Tips for teachers using
Fasttrack Civics

More tips for teachers using Fasttrack Civics
  If you are using the binder / site license option, start with # 1.
If you purchased the printed paperbound workbooks, skip to # 3.

1.  Job One: Help students get organized as the school year begins! 

   Students are naturally excited as the year begins, so tap that enthusiasm and show them that staying organized will help them succeed in school and in life.  The practice they get keeping their Civics class materials neatly organized builds this vital skill every day. 

   Download and make copies of the supply list handout (click here for PDF file) to show students how to set up their binders with dividers and tabs.  The handout pages for each new unit of Fasttrack Civics will go in the New section.  As each unit is completed, it should be moved to the Old section.  Homework, project papers, and other assignments will go in the Other section.  Some lined notebook paper should go in the Paper section.

   Tell students that they can make their own dividers and tabs from construction paper, or buy ready-made dividers.

2.  Start each new section with the title page - on colored paper if possible!

   The title page of each unit has focus questions and a list of vocabulary words.  It should be the first page of each new unit, and will stand out if copied on pastel yellow paper.  Copy the remaining pages of the unit in whatever way seems best for your lessons.  
Hole punch the pages, and set them out for students to pick up assembly line style.

Remember, you must have a current school-wide
site license to copy any
pages from Fasttrack Civics.
Please contact us if you need to renew or
check the status of your school's site license.

3.  As you begin each unit, begin linking to what students already know.

   The title page of each unit has several focus questions you should read aloud as you introduce that section.  See if students can offer at least partial answers for some of them.  Then, ask students to check off any words in the vocabulary list they already know something about.  These are good ways to activate prior knowledge, and interest students in what lies ahead.

4.  Use the Internet support site to get students interested and involved as you engage each topic. 

   The Internet support site has links to interesting sites and resources.  Work these into your teaching and classroom activities.  Use a variety of methods, such as direct instruction, individual work, and group activities.

   Remind students to complete any maps by using the same colors as shown on the Internet site, and to shade land and water areas very lightly! 

5.  Use the great video resources available on DVD and on YouTube.

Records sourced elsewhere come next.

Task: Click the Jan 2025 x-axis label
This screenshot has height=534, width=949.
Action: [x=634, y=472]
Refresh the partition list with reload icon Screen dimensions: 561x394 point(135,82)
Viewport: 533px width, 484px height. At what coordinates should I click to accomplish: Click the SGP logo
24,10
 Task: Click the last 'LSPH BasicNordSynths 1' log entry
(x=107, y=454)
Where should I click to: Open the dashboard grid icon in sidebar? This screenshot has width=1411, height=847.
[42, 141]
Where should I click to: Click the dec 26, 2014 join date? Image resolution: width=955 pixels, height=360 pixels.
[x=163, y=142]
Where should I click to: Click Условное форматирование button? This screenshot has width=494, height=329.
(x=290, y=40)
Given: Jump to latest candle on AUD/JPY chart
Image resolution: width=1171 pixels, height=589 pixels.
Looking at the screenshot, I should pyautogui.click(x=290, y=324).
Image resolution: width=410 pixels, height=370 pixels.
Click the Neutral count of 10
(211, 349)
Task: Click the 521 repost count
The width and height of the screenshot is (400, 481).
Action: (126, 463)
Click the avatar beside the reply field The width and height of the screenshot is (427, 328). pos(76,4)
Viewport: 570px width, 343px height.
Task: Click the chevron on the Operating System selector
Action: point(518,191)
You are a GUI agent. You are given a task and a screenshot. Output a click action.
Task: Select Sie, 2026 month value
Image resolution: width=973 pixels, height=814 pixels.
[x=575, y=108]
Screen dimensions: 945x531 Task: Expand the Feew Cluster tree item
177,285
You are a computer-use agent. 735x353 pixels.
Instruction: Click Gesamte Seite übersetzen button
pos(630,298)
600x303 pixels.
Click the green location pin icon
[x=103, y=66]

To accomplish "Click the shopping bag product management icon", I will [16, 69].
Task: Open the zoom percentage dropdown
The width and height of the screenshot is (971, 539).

   Usually it is best to preview videos carefully and pick short segments, rather than show long videos or movies without breaks.  Decide on the main points you want to make, and pick segments that capture those points while holding students' interest. 
Start building your own collection of "greatest hits" classroom DVDs and YouTube videos - there are some suggested sources on this web site.  Use a notebook to keep a record of the clips and the starting and end points.

6.  Begin each class with a "warm-up" activity, and close with an "exit ticket" or a few questions.

   Have three to five review questions (fill in the blank or short answer) on the board or big screen that students can answer on paper quietly as they arrive in class.  This gives students a specific, every day routine that helps them get settled and focused, and it gives you time to take attendance.  Let them use their notebook binders to find the answers they don't know, and correct any answers as you go over the answers.  That way, every class starts with success, and with everyone tuned into the main points of the previous lesson.  Be sure to add a positive comment or two - "Great, it's good to see everyone today, and everyone is on board."

   It is also a good idea to end each class with either a written "exit ticket" or a few verbal questions, to reinforce key points before the stampede to the door.  Example: Q: "Anyone in these two rows: What are two kinds of democracy that first started in ancient Greek and Roman societies?"  A: "Direct democracy and indirect democracy, which is also called representative government!"  Teacher: "Great, on your way, and I'll see you all tomorrow!" 

7.  Don't forget to have fun!

   No one is going to get much out of a Civics class that drags through day after day without some excitement, suspense, and fun.  Tie in current events that shed light on the principles the class is studying.  Clip, copy, or save links to printed items or Internet pages that might build interest in particular units.  Make time to work in activities, videos, and stories that students will still be talking about when they get home.